• SOURCE MATERIAL:
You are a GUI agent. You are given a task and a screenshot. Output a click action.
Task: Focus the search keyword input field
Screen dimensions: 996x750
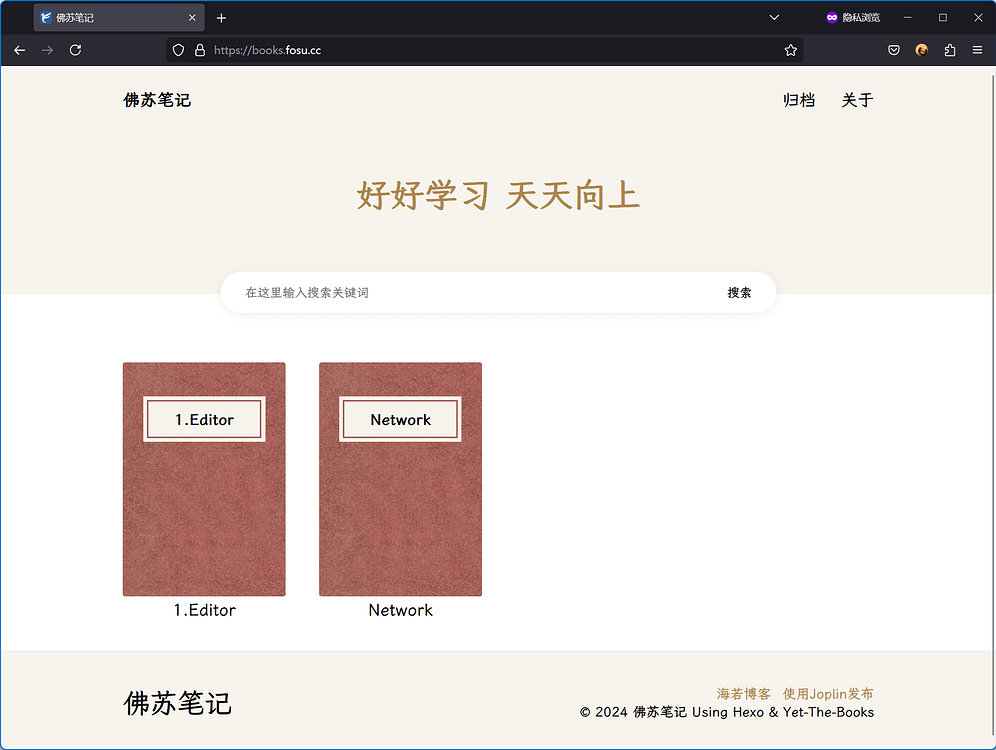coord(470,293)
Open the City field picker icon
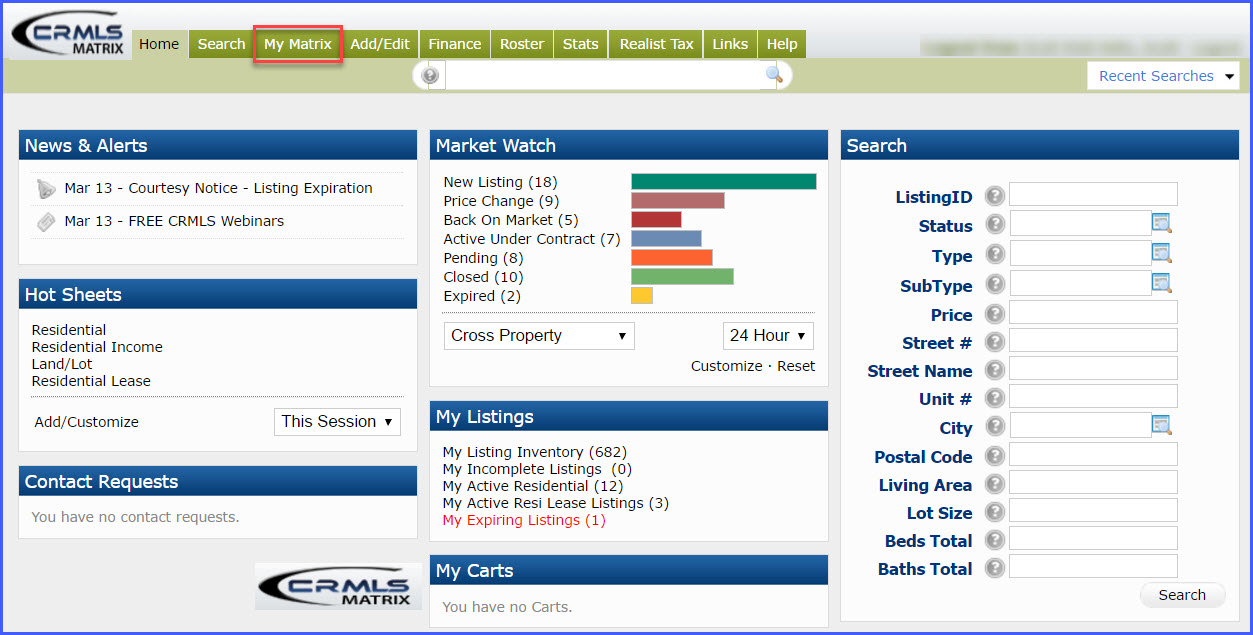 tap(1161, 426)
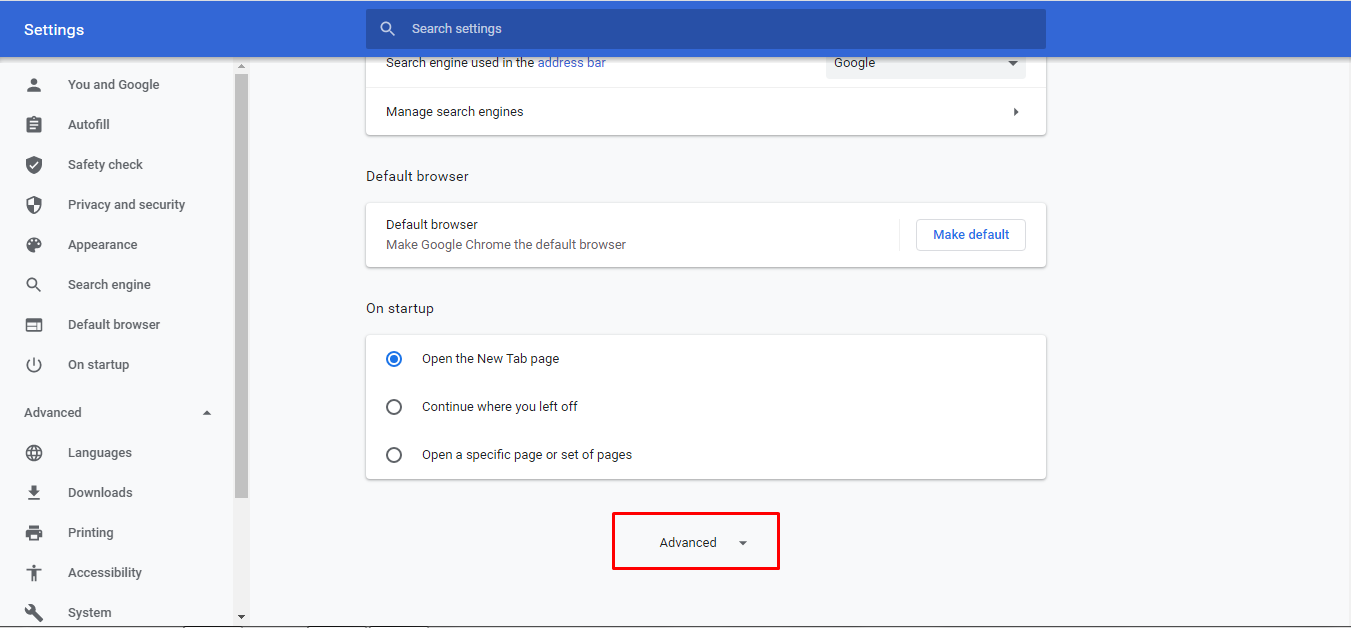Choose Continue where you left off

click(393, 406)
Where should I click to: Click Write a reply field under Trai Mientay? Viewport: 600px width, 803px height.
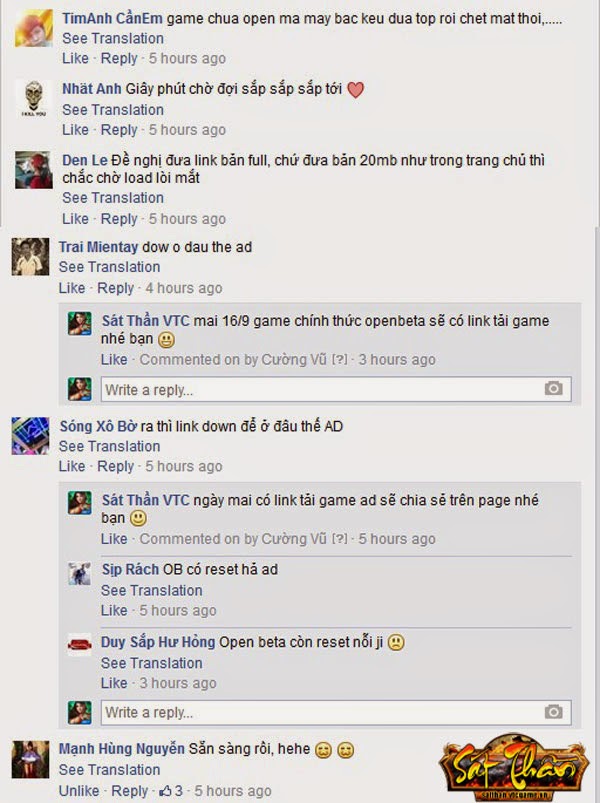(336, 389)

• WORK ITEM:
Beginning at the line with "Where should I", reproduce word for word each line through the last line of the records. Include both ends but no pictures.

• RESULT OF THIS TASK:
Where should I click to: Click Write a reply field under Trai Mientay? Viewport: 600px width, 803px height.
(336, 389)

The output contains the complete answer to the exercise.